Stored data

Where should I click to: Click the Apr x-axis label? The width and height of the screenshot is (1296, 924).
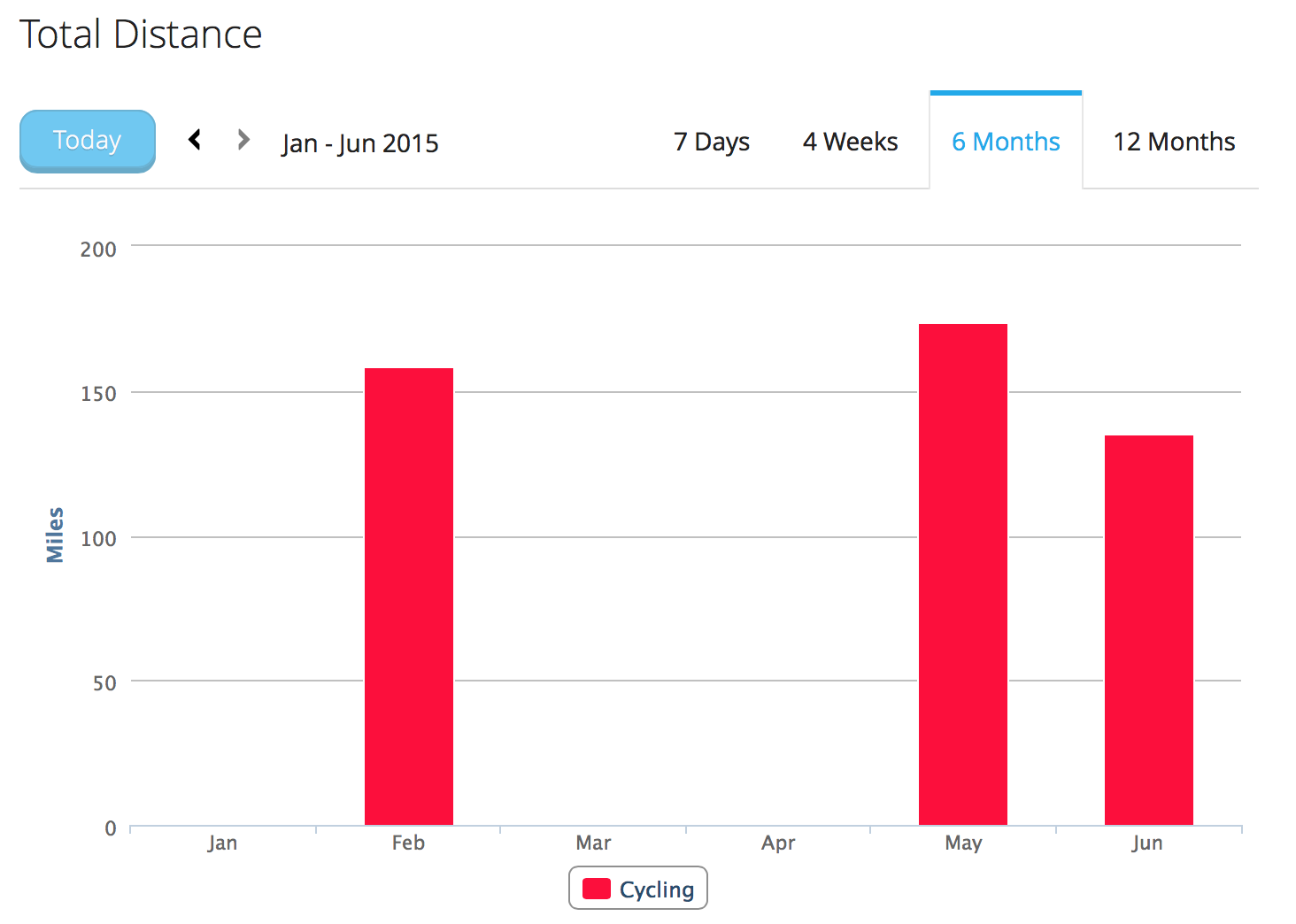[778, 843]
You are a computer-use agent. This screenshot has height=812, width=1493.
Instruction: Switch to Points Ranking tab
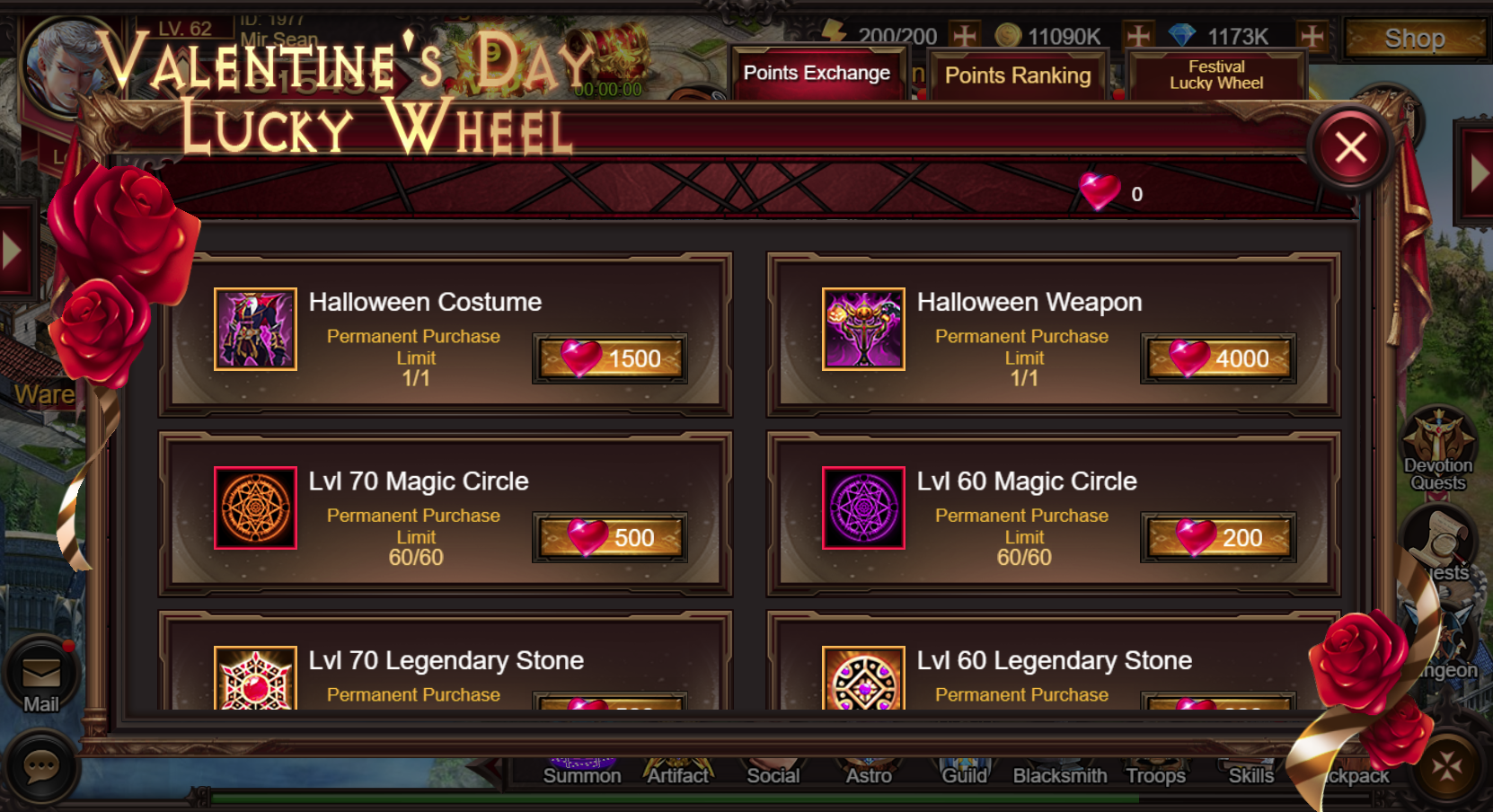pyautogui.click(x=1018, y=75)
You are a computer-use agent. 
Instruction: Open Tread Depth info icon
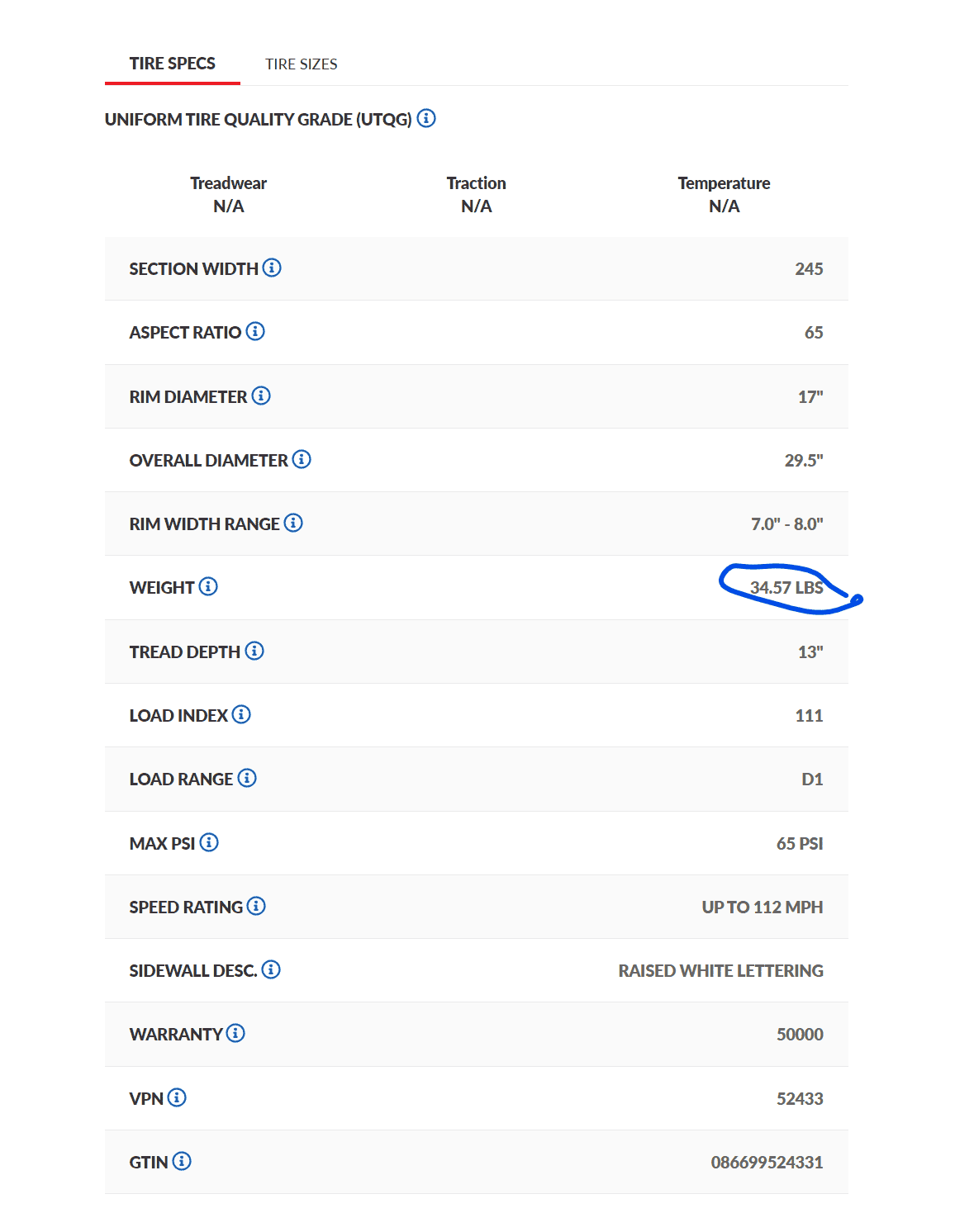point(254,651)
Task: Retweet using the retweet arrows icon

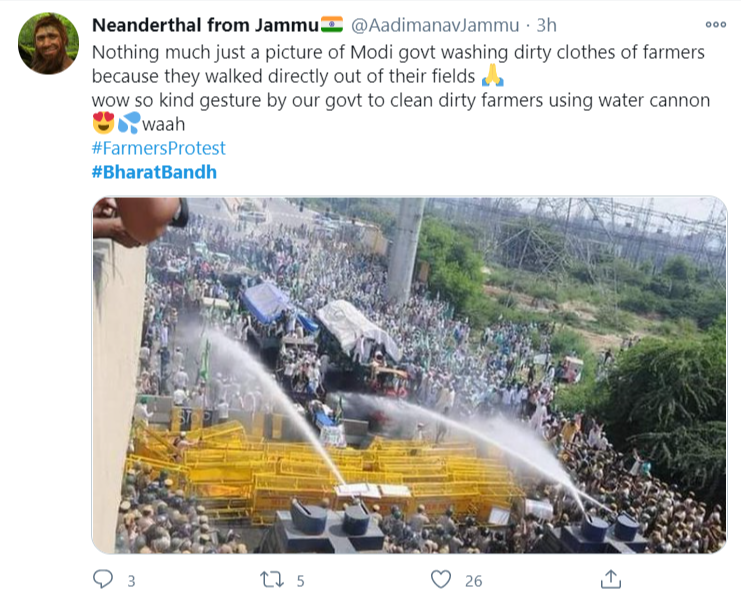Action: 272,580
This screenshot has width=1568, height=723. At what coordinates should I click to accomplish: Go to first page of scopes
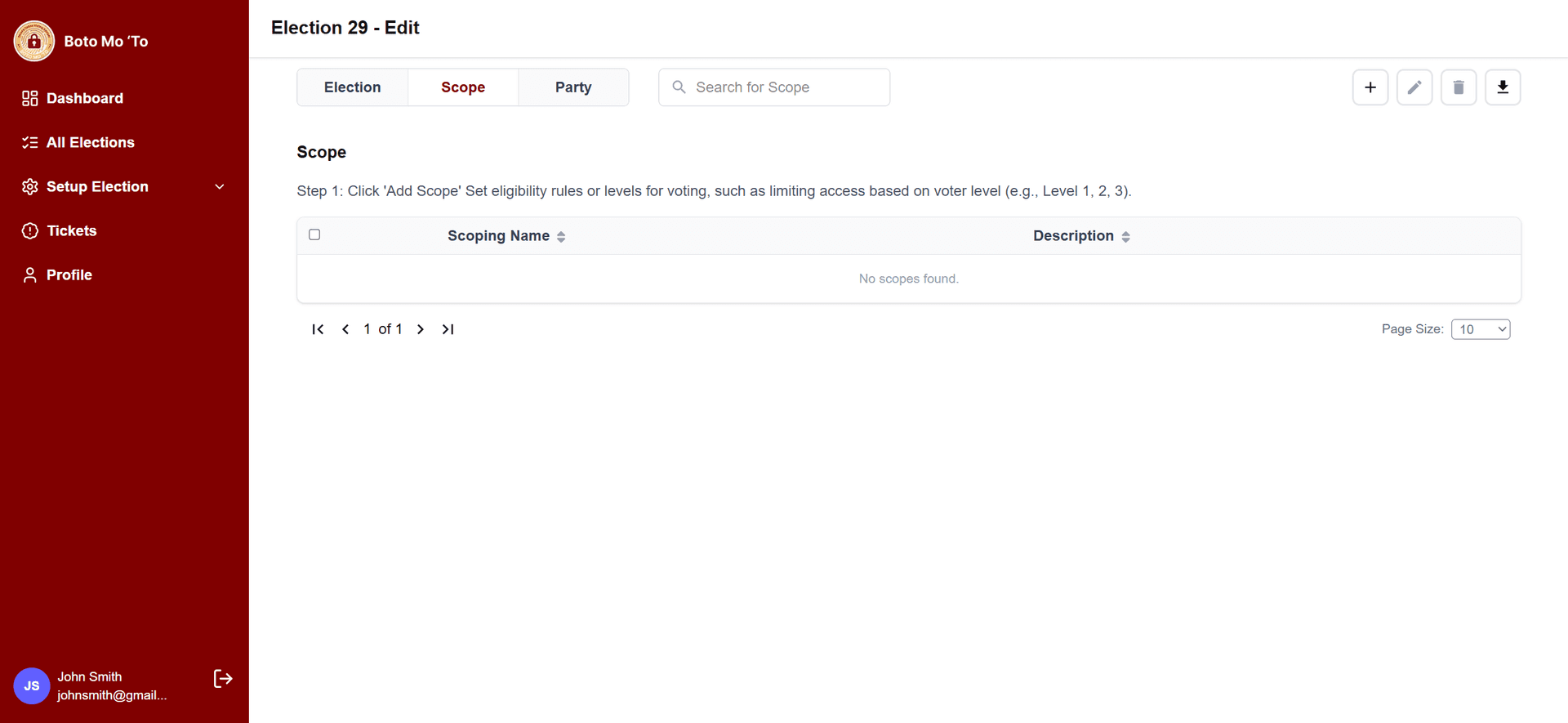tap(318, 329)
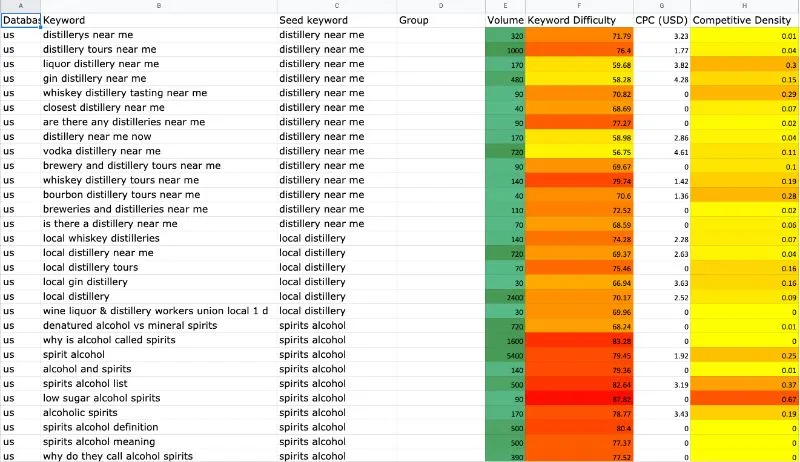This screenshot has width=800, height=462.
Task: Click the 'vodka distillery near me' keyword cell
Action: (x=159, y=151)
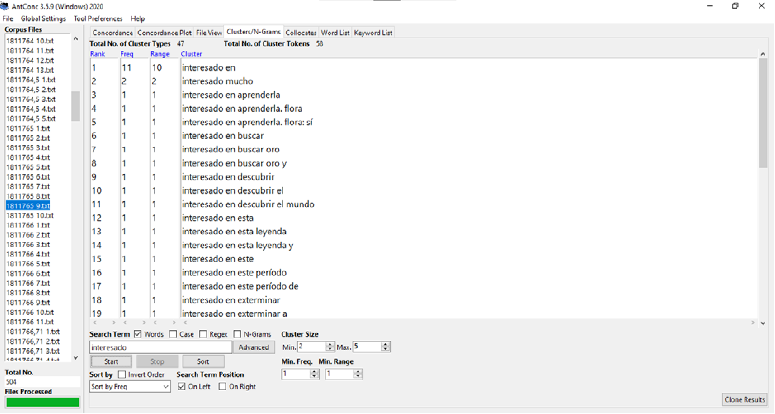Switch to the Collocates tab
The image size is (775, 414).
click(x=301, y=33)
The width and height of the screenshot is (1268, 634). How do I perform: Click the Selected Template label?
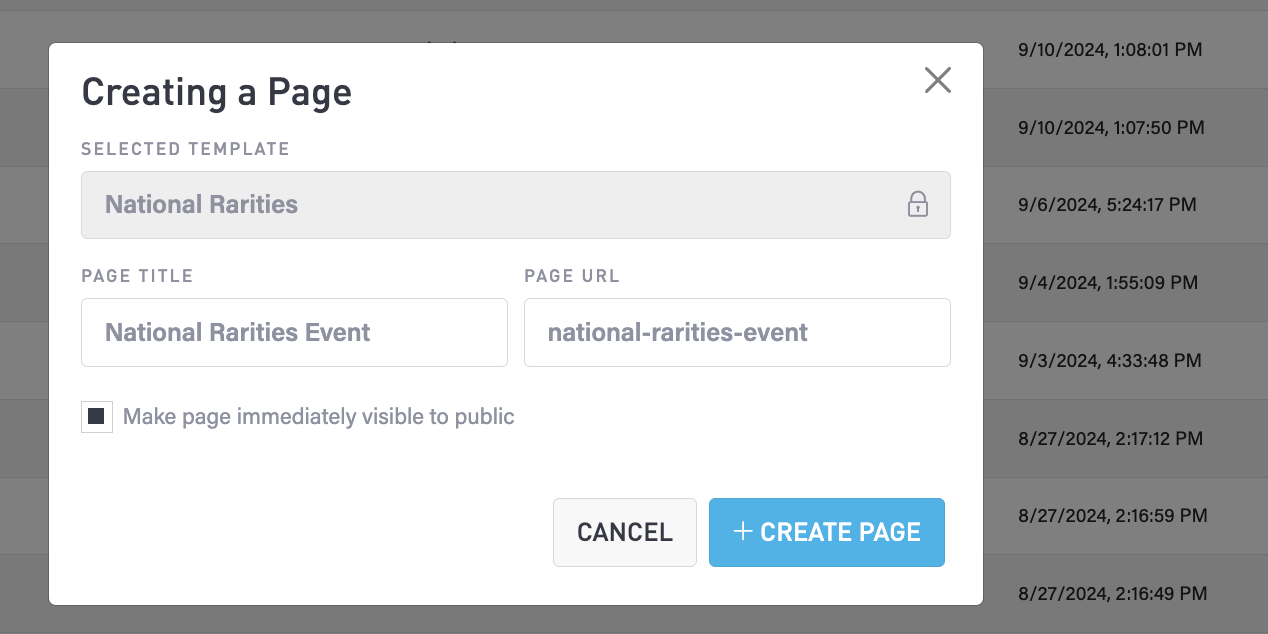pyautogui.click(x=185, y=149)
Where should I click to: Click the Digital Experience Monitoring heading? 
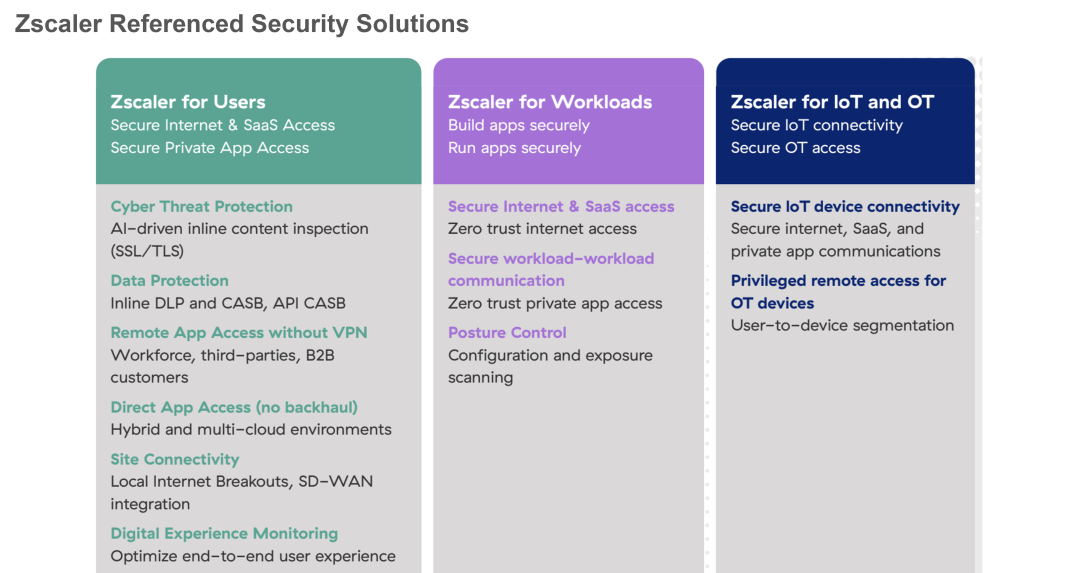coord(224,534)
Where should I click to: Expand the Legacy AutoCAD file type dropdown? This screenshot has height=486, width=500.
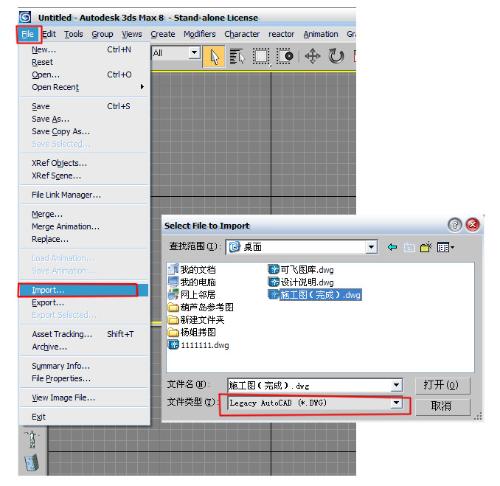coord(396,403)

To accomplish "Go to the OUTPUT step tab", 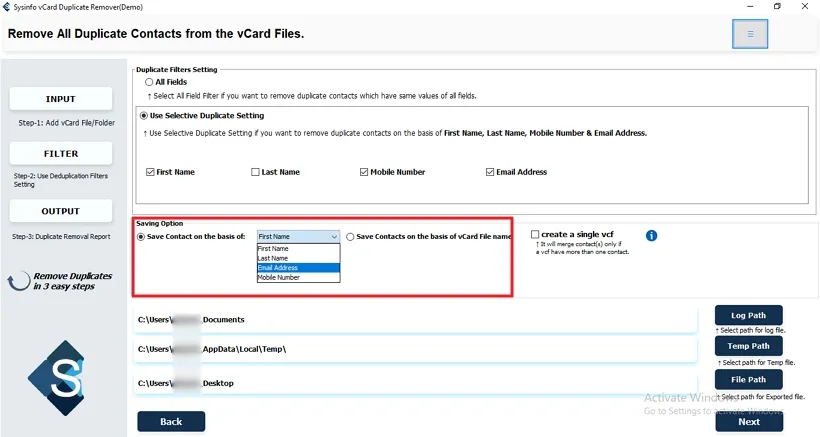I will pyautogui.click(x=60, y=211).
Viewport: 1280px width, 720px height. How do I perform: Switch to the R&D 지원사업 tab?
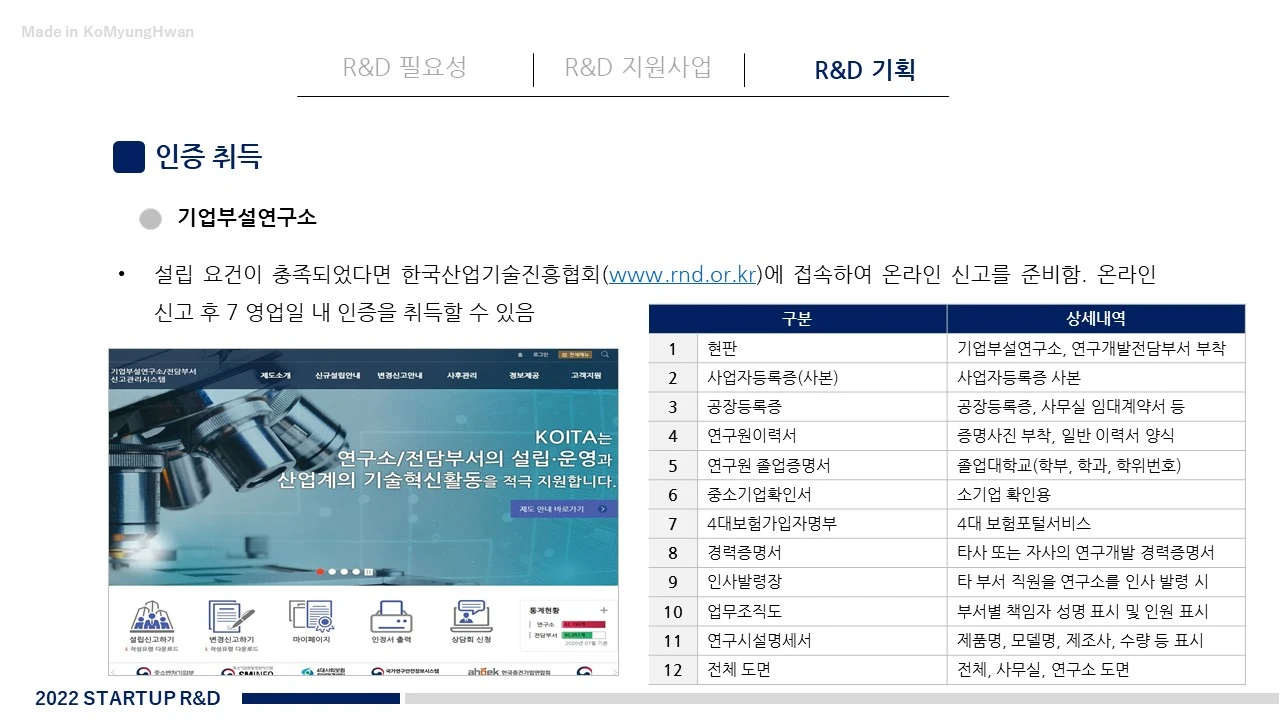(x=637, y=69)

**What is expected**
Please provide nothing but the number of lines in the records that hold the string "computer".

**Answer for this exercise**
2